What the task asks =
The whole listing must be returned exactly, with no line missing.

Material for the task =

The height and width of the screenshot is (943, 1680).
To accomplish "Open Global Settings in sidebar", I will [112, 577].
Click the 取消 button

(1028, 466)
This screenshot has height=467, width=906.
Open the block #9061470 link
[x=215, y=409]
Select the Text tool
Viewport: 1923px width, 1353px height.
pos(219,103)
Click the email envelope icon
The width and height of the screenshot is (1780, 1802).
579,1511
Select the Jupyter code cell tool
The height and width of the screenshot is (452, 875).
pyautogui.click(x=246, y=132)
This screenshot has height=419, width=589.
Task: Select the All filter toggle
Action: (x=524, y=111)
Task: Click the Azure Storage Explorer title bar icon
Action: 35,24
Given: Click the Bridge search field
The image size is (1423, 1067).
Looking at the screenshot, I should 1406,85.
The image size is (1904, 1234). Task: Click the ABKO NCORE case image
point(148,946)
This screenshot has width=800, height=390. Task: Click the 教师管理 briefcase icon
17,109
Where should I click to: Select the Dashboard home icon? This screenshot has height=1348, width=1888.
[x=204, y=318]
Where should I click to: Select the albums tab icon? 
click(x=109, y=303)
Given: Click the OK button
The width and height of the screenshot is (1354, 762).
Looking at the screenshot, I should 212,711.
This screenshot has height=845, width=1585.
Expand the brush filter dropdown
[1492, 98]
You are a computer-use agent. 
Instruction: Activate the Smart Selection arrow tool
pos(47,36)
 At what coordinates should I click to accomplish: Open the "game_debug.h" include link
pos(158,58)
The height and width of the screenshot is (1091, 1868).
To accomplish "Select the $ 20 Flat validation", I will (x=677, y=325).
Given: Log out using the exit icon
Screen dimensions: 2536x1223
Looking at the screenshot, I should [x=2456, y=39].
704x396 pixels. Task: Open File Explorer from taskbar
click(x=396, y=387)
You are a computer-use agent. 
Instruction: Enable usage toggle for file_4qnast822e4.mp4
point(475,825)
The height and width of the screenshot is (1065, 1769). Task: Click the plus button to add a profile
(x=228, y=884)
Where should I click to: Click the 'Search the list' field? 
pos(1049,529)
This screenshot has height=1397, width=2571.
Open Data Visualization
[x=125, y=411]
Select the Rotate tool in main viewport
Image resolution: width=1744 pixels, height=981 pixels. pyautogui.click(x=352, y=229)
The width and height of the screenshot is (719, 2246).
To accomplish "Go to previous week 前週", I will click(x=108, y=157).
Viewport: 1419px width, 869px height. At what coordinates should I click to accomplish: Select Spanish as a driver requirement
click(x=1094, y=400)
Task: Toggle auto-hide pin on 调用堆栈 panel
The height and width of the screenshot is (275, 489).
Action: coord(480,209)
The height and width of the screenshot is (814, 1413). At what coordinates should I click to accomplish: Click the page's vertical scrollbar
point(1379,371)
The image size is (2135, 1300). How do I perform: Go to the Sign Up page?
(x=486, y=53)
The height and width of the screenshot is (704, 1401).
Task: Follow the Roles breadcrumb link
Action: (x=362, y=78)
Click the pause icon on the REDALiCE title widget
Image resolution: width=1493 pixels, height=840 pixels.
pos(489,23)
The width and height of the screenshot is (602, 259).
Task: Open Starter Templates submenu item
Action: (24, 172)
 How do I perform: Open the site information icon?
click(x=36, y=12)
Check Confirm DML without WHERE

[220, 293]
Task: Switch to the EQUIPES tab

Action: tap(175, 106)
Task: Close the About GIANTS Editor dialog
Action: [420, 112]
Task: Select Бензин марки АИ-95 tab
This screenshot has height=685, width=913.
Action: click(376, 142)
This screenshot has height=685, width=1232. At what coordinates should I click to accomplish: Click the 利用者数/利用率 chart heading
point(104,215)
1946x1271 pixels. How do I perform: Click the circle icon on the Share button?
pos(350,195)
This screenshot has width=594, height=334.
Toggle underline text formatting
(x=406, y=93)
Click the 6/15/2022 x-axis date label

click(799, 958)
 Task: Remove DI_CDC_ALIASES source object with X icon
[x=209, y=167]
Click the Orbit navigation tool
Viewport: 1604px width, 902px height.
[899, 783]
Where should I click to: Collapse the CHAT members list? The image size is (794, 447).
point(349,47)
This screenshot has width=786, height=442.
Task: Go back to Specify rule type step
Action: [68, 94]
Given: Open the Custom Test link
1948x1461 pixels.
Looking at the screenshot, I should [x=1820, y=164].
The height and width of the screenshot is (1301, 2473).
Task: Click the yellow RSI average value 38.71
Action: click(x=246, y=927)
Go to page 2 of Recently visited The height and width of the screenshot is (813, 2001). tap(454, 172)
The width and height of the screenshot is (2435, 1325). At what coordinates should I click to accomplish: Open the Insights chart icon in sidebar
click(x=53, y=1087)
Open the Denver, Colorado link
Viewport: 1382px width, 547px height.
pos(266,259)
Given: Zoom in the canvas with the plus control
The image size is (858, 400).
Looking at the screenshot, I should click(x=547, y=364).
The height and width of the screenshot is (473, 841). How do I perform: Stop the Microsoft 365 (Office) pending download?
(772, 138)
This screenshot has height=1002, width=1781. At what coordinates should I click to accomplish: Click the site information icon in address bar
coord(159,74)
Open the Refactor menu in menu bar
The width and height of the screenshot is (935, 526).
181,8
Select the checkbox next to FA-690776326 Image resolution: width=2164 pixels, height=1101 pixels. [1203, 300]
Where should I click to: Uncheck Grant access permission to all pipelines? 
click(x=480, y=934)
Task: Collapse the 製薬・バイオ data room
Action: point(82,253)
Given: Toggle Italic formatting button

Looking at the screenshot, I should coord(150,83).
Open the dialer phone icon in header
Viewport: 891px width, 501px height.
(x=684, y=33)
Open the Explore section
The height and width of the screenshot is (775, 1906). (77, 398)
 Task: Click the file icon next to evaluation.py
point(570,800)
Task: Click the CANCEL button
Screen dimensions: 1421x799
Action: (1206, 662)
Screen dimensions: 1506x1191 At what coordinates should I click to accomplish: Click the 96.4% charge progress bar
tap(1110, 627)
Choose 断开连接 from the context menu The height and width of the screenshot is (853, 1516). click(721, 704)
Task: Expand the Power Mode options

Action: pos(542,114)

Task answer =
The height and width of the screenshot is (943, 1680).
To accomplish "Open Global Settings in sidebar", I will [112, 577].
Click the 取消 button

(1028, 466)
This screenshot has height=467, width=906.
Open the block #9061470 link
[x=215, y=409]
Select the Text tool
Viewport: 1923px width, 1353px height.
pos(219,103)
Click the email envelope icon
The width and height of the screenshot is (1780, 1802).
579,1511
Select the Jupyter code cell tool
The height and width of the screenshot is (452, 875).
pyautogui.click(x=246, y=132)
This screenshot has height=419, width=589.
Task: Select the All filter toggle
Action: (x=524, y=111)
Task: Click the Azure Storage Explorer title bar icon
Action: 35,24
Given: Click the Bridge search field
The image size is (1423, 1067).
Looking at the screenshot, I should 1406,85.
The image size is (1904, 1234). Task: Click the ABKO NCORE case image
point(148,946)
This screenshot has width=800, height=390. Task: Click the 教师管理 briefcase icon
17,109
Where should I click to: Select the Dashboard home icon? This screenshot has height=1348, width=1888.
[x=204, y=318]
Where should I click to: Select the albums tab icon? 
click(x=109, y=303)
Given: Click the OK button
The width and height of the screenshot is (1354, 762).
Looking at the screenshot, I should 212,711.
This screenshot has height=845, width=1585.
Expand the brush filter dropdown
[1492, 98]
You are a computer-use agent. 
Instruction: Activate the Smart Selection arrow tool
pos(47,36)
 At what coordinates should I click to accomplish: Open the "game_debug.h" include link
pos(158,58)
The height and width of the screenshot is (1091, 1868).
To accomplish "Select the $ 20 Flat validation", I will (x=677, y=325).
Given: Log out using the exit icon
Screen dimensions: 2536x1223
Looking at the screenshot, I should [x=2456, y=39].
704x396 pixels. Task: Open File Explorer from taskbar
click(x=396, y=387)
You are a computer-use agent. 
Instruction: Enable usage toggle for file_4qnast822e4.mp4
point(475,825)
The height and width of the screenshot is (1065, 1769). Task: Click the plus button to add a profile
(x=228, y=884)
Where should I click to: Click the 'Search the list' field? 
pos(1049,529)
This screenshot has height=1397, width=2571.
Open Data Visualization
[x=125, y=411]
Select the Rotate tool in main viewport
Image resolution: width=1744 pixels, height=981 pixels. pyautogui.click(x=352, y=229)
The width and height of the screenshot is (719, 2246).
To accomplish "Go to previous week 前週", I will click(x=108, y=157).
Viewport: 1419px width, 869px height. At what coordinates should I click to accomplish: Select Spanish as a driver requirement
click(x=1094, y=400)
Task: Toggle auto-hide pin on 调用堆栈 panel
The height and width of the screenshot is (275, 489).
Action: coord(480,209)
The height and width of the screenshot is (814, 1413). At what coordinates should I click to accomplish: Click the page's vertical scrollbar
point(1379,371)
The image size is (2135, 1300). How do I perform: Go to the Sign Up page?
(x=486, y=53)
The height and width of the screenshot is (704, 1401).
Task: Follow the Roles breadcrumb link
Action: (x=362, y=78)
Click the pause icon on the REDALiCE title widget
Image resolution: width=1493 pixels, height=840 pixels.
pos(489,23)
The width and height of the screenshot is (602, 259).
Task: Open Starter Templates submenu item
Action: (24, 172)
 How do I perform: Open the site information icon?
click(x=36, y=12)
Check Confirm DML without WHERE

[220, 293]
Task: Switch to the EQUIPES tab

Action: tap(175, 106)
Task: Close the About GIANTS Editor dialog
Action: [420, 112]
Task: Select Бензин марки АИ-95 tab
This screenshot has height=685, width=913.
Action: click(376, 142)
This screenshot has height=685, width=1232. At what coordinates should I click to accomplish: Click the 利用者数/利用率 chart heading
point(104,215)
1946x1271 pixels. How do I perform: Click the circle icon on the Share button?
pos(350,195)
This screenshot has width=594, height=334.
Toggle underline text formatting
(x=406, y=93)
Click the 6/15/2022 x-axis date label

click(799, 958)
 Task: Remove DI_CDC_ALIASES source object with X icon
[x=209, y=167]
Click the Orbit navigation tool
Viewport: 1604px width, 902px height.
[899, 783]
Where should I click to: Collapse the CHAT members list? The image size is (794, 447).
point(349,47)
This screenshot has width=786, height=442.
Task: Go back to Specify rule type step
Action: [68, 94]
Given: Open the Custom Test link
1948x1461 pixels.
Looking at the screenshot, I should [x=1820, y=164].
The height and width of the screenshot is (1301, 2473).
Task: Click the yellow RSI average value 38.71
Action: click(x=246, y=927)
Go to page 2 of Recently visited The height and width of the screenshot is (813, 2001). tap(454, 172)
The width and height of the screenshot is (2435, 1325). At what coordinates should I click to accomplish: Open the Insights chart icon in sidebar
click(x=53, y=1087)
Open the Denver, Colorado link
Viewport: 1382px width, 547px height.
pos(266,259)
Given: Zoom in the canvas with the plus control
The image size is (858, 400).
Looking at the screenshot, I should click(x=547, y=364).
The height and width of the screenshot is (473, 841). How do I perform: Stop the Microsoft 365 (Office) pending download?
(772, 138)
This screenshot has height=1002, width=1781. At what coordinates should I click to accomplish: Click the site information icon in address bar
coord(159,74)
Open the Refactor menu in menu bar
The width and height of the screenshot is (935, 526).
181,8
Select the checkbox next to FA-690776326 Image resolution: width=2164 pixels, height=1101 pixels. [1203, 300]
Where should I click to: Uncheck Grant access permission to all pipelines? 
click(x=480, y=934)
Task: Collapse the 製薬・バイオ data room
Action: point(82,253)
Given: Toggle Italic formatting button

Looking at the screenshot, I should coord(150,83).
Open the dialer phone icon in header
Viewport: 891px width, 501px height.
(x=684, y=33)
Open the Explore section
The height and width of the screenshot is (775, 1906). (77, 398)
 Task: Click the file icon next to evaluation.py
point(570,800)
Task: Click the CANCEL button
Screen dimensions: 1421x799
Action: (1206, 662)
Screen dimensions: 1506x1191 At what coordinates should I click to accomplish: Click the 96.4% charge progress bar
tap(1110, 627)
Choose 断开连接 from the context menu The height and width of the screenshot is (853, 1516). click(721, 704)
Task: Expand the Power Mode options

Action: pos(542,114)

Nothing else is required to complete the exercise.